One major sticking point for the companies is the idea that the payments apply retroactively to when their oil wells first began producing gas in the state. The department has told 10 companies they must pay royalties from as far back as 1989, though many others came to the state around the time of the oil boom in 2009, Smith said.
Smith added that the department decided on the retroactive dates because the state's statute of limitations is at least 40 years long, and it could be accused of not fulfilling its responsibilities to the schools if it didn't go back far enough.
Ness said producers should not have to pay back anything from before the department notified them about being audited, which for some came in May 2017. He noted that companies were split on whether they should have to make any retroactive payments at all.
For big-time oil producers, the state is "tripping over dollars to save nickels" by trying to collect on small debts, rather than helping to get production back on track, Ness said. The state also wants companies to stop flaring produced natural gas, but Ness argued North Dakota officials are deterring companies from investing in gas capture by making the already tight margins even tighter.

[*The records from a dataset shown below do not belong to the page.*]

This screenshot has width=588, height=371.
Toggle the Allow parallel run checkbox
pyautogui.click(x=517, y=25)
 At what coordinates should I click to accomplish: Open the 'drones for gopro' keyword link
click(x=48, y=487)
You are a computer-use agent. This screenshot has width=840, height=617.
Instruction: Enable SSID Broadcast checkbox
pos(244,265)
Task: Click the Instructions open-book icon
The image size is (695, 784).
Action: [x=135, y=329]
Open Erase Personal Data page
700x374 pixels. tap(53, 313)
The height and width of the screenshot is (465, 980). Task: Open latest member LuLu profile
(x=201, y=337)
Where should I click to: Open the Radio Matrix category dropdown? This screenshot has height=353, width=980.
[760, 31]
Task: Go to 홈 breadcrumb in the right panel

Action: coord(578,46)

Smith said she "wholeheartedly disagree(s)" with Ness' reasoning, noting that "when you're talking about tens of millions of dollars, that's not nickels anymore." Smith added that the royalty payments are part of the companies' contractual obligations with the state.
Ness said the state should read the situation better and do what it can to accommodate companies struggling to stay afloat during the turbulent times in the Oil Patch. A steep drop in demand for oil during the coronavirus pandemic combined with a March price war between Russia and Saudi Arabia hit North Dakota producers hard and prompted thousands of layoffs and furloughs in the industry.
However, all of the firms that owe the Department of Trust Lands old royalty payments were out of compliance with the state when oil prices were high, Smith said. The department had the same problems collecting the payments when times were good in the Oil Patch, so Ness' point doesn't stand, she said.